Lay out as a numbered list every line from the one with "Describe the element at coordinates (1700, 435)" through the last line of the entries, skipping blank lines. Leave the pictures out.

>> begin PROVIDED ENTRIES

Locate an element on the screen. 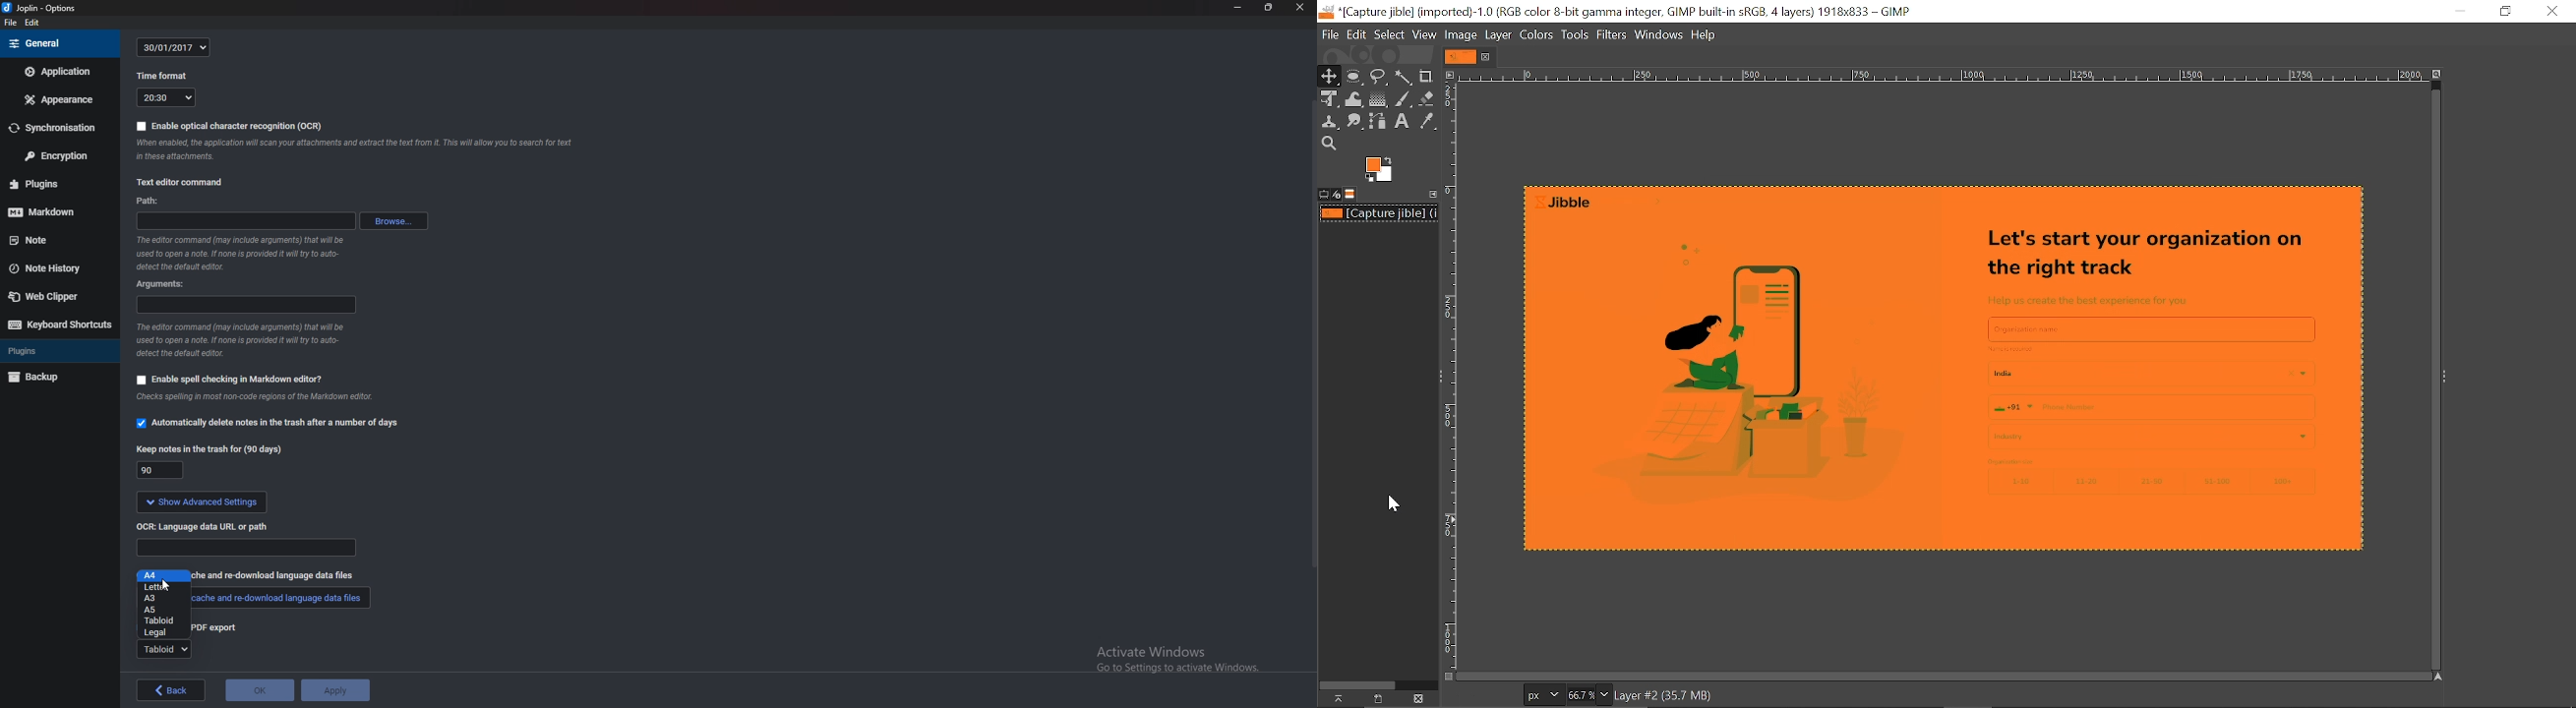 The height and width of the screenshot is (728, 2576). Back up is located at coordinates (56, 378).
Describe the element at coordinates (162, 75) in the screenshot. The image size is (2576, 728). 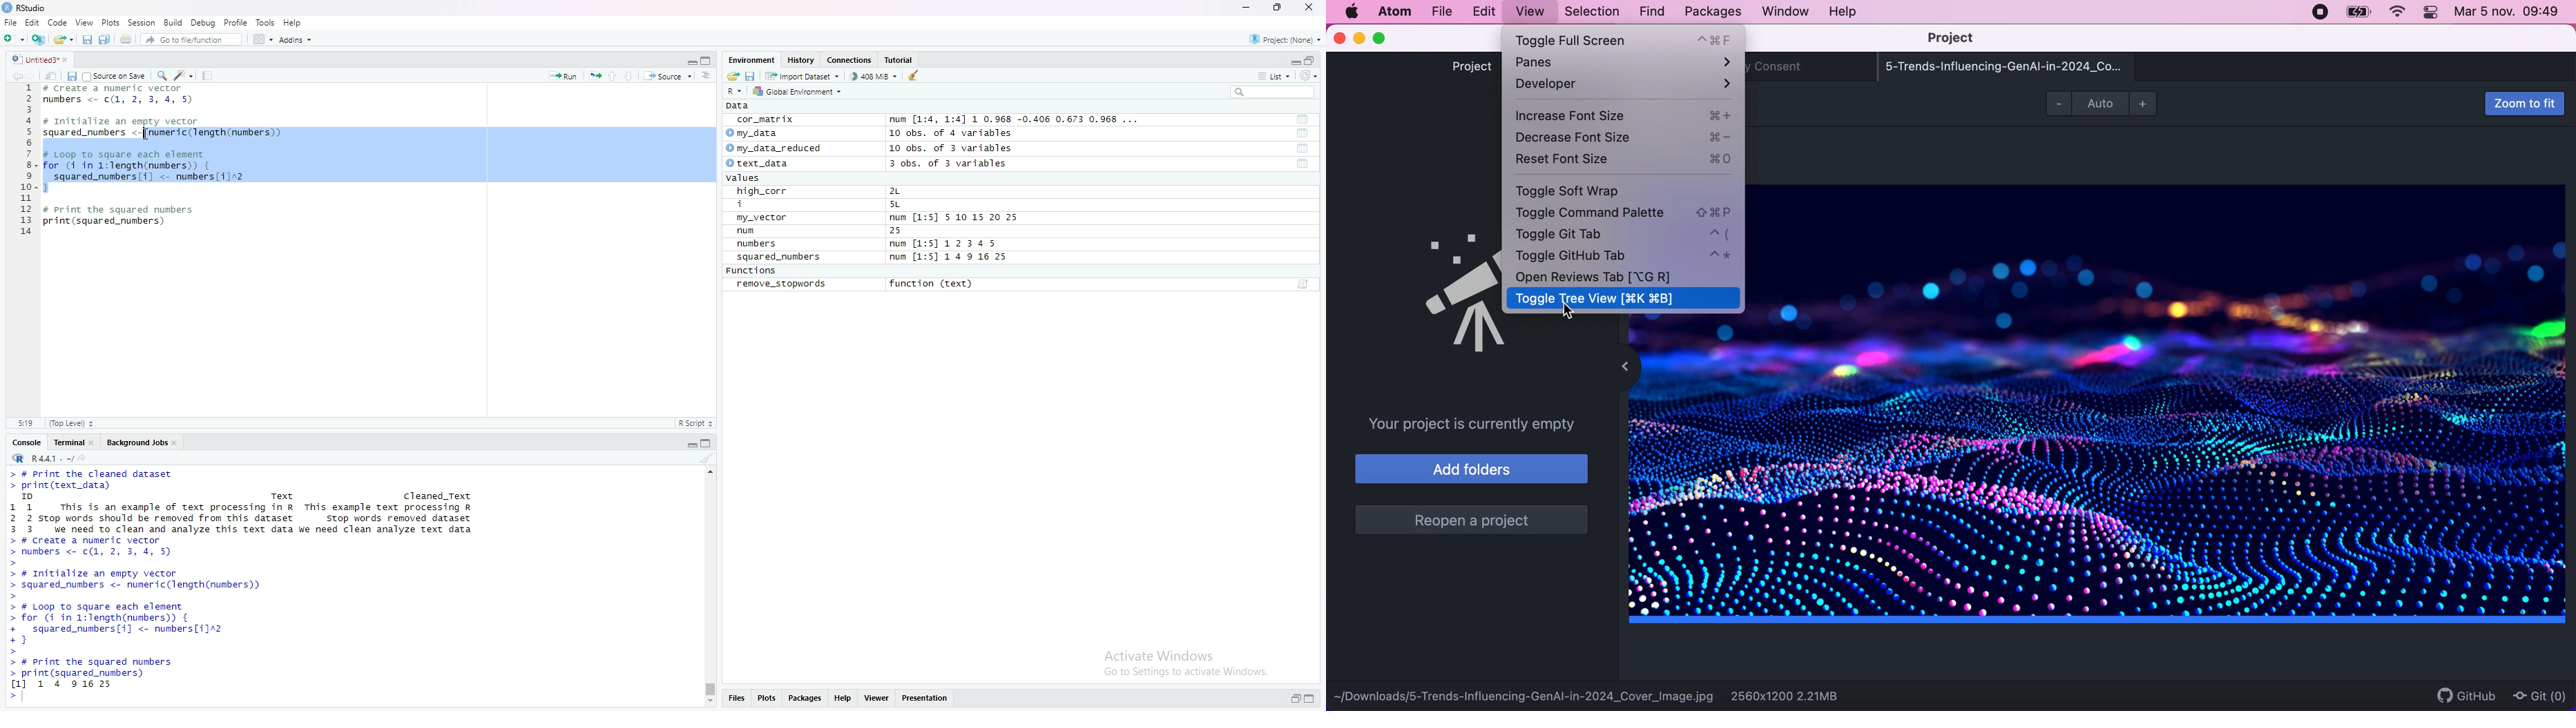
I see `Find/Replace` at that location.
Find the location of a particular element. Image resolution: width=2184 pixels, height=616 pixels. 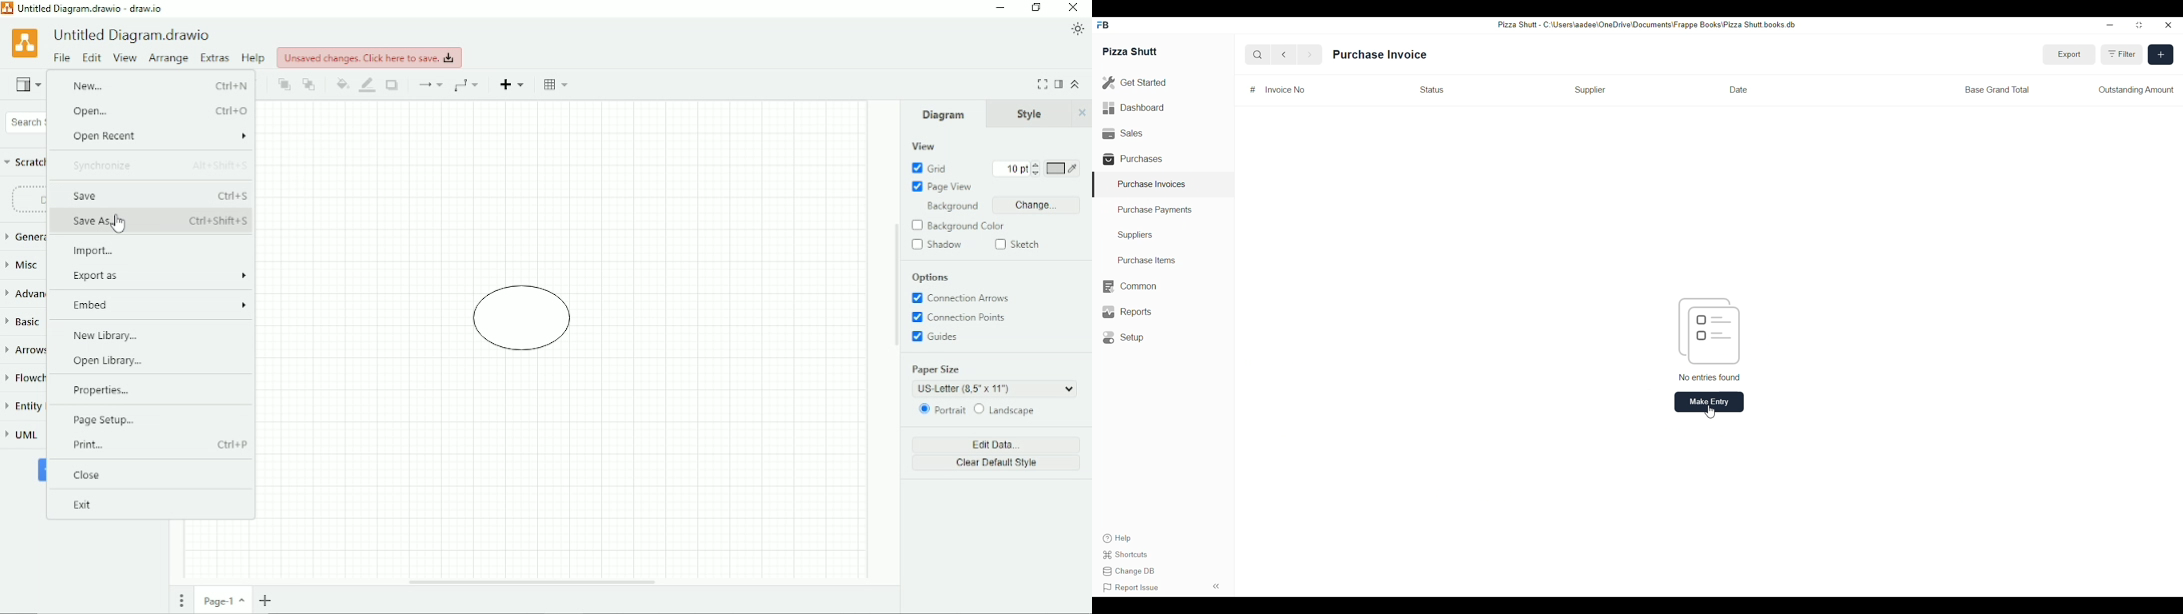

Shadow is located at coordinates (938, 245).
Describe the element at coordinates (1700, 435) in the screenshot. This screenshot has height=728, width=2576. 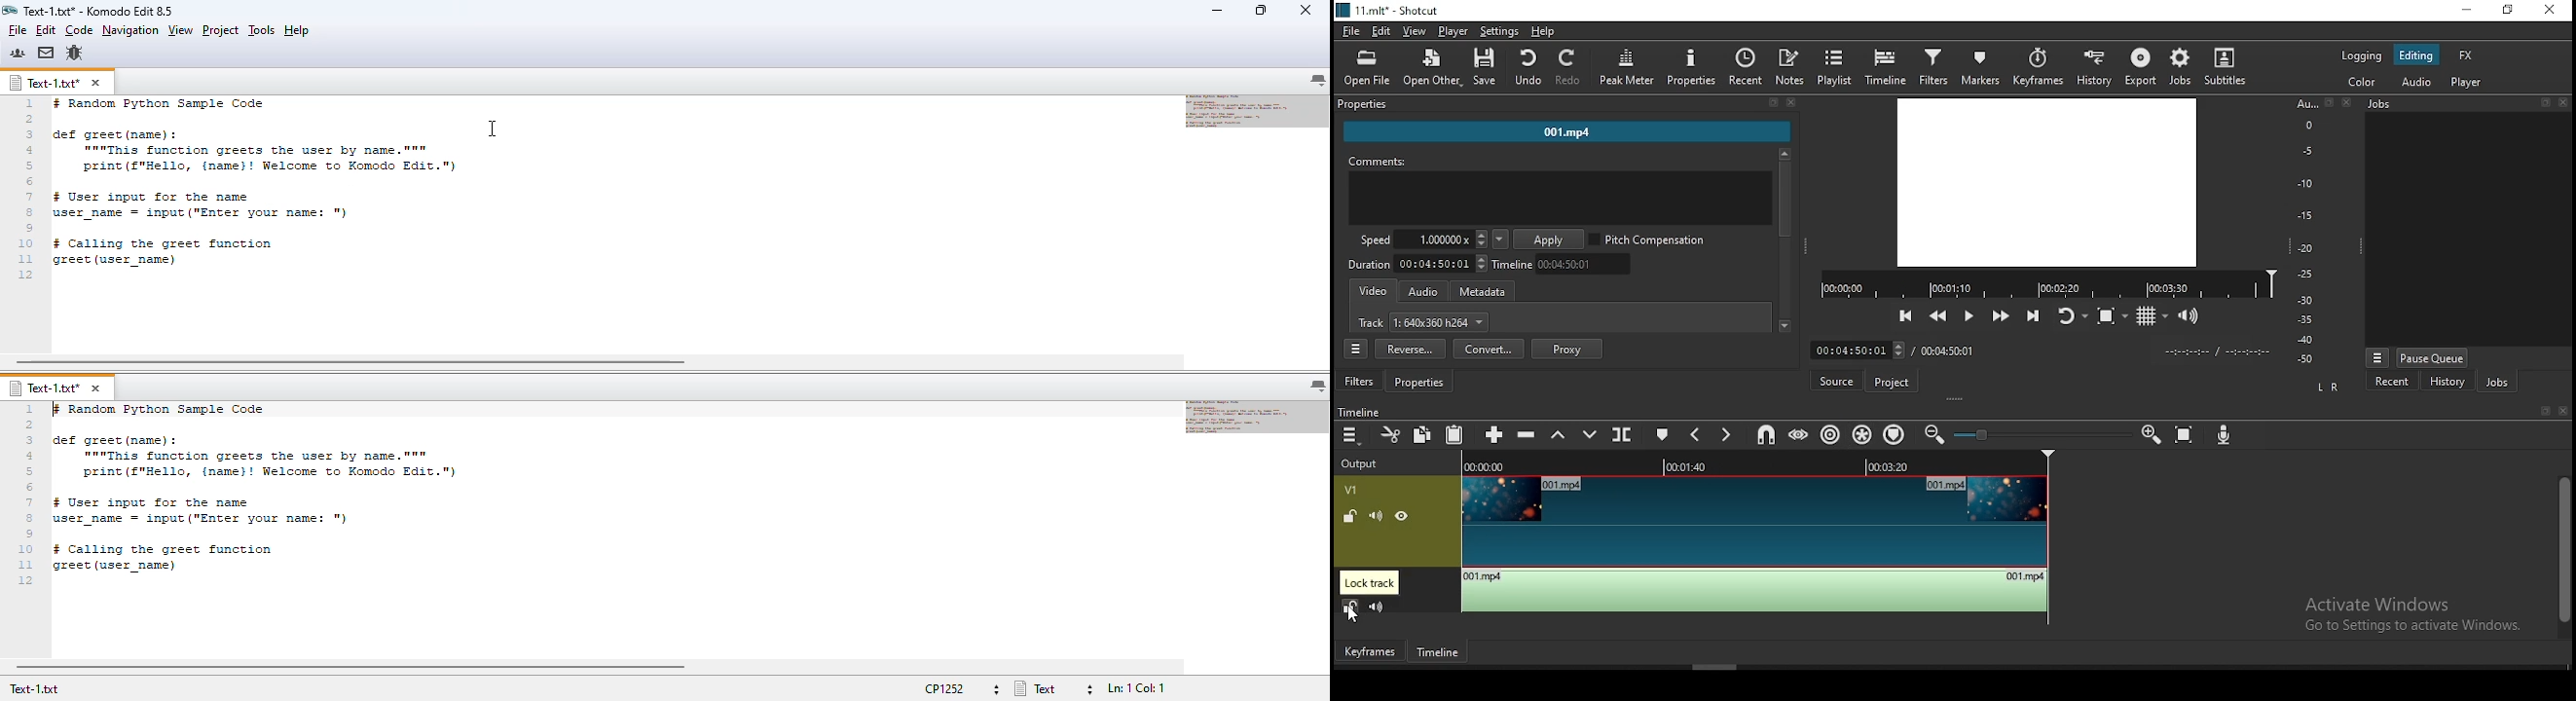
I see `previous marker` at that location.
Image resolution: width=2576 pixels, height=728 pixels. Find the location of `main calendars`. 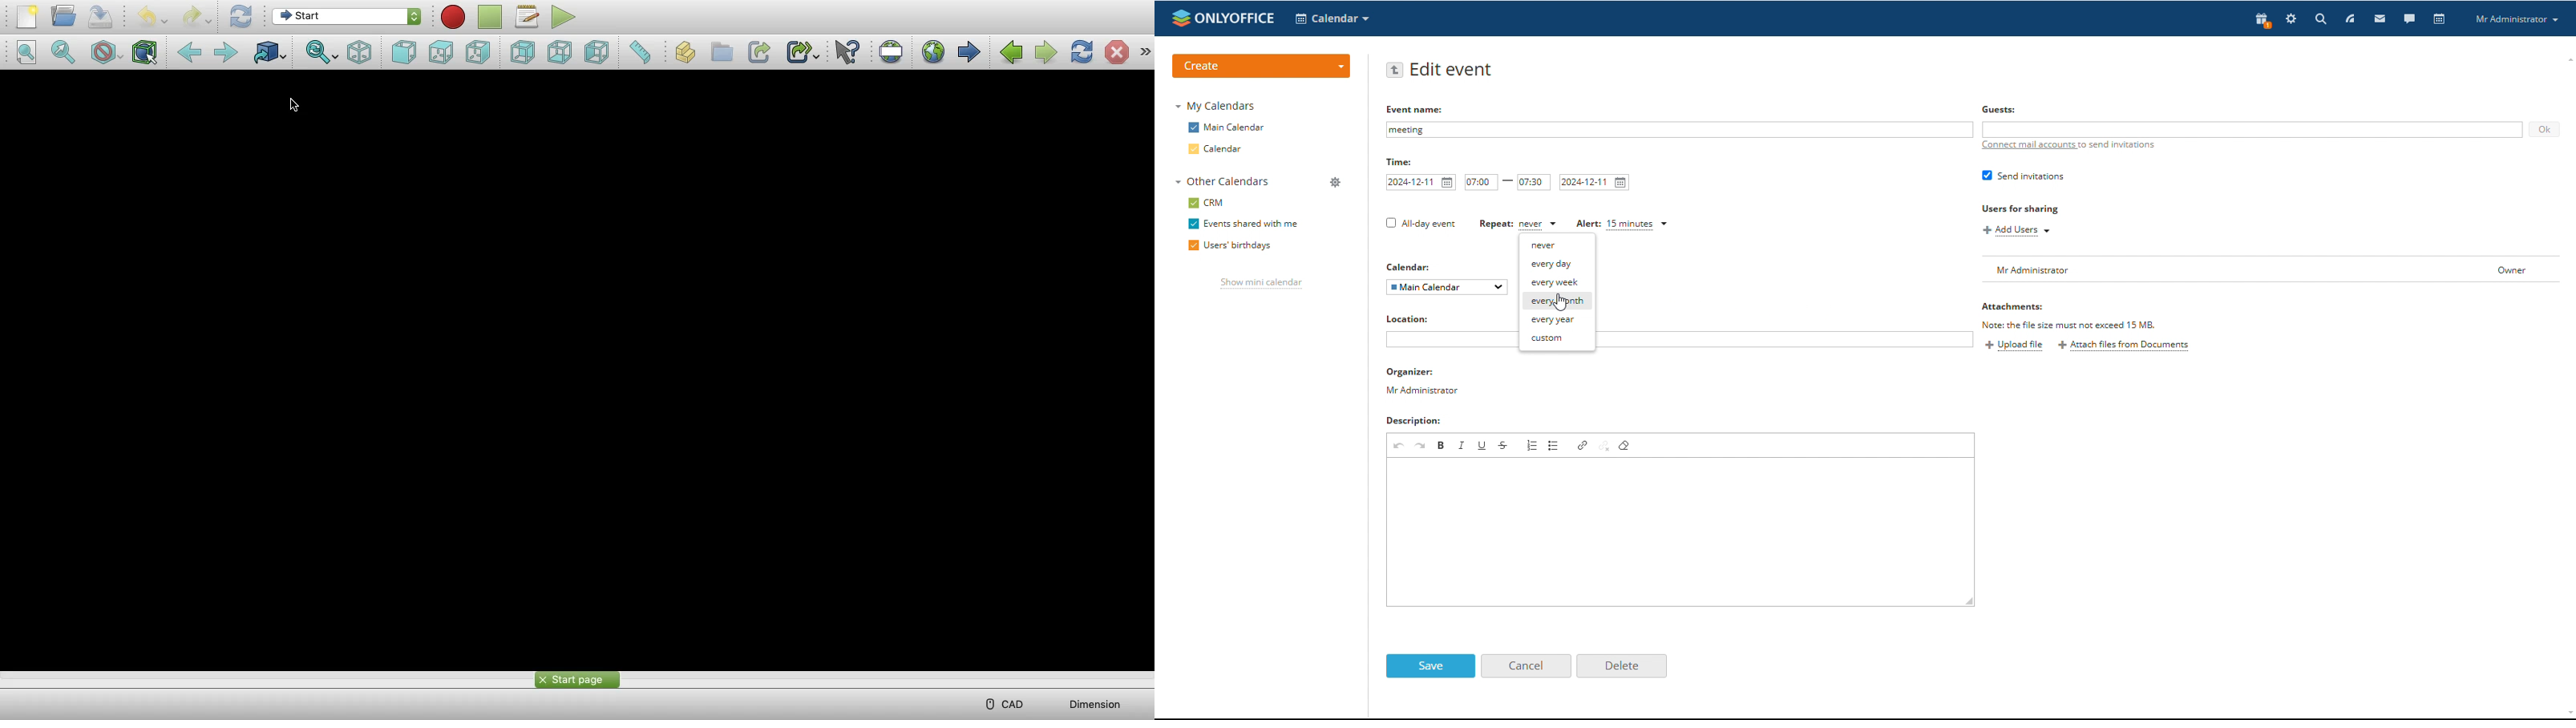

>> end PROVIDED ENTRIES

*SOLUTION TO THIS PROBLEM*
1. Describe the element at coordinates (1700, 435) in the screenshot. This screenshot has height=728, width=2576. 
2. I see `previous marker` at that location.
3. Image resolution: width=2576 pixels, height=728 pixels. Find the location of `main calendars`. 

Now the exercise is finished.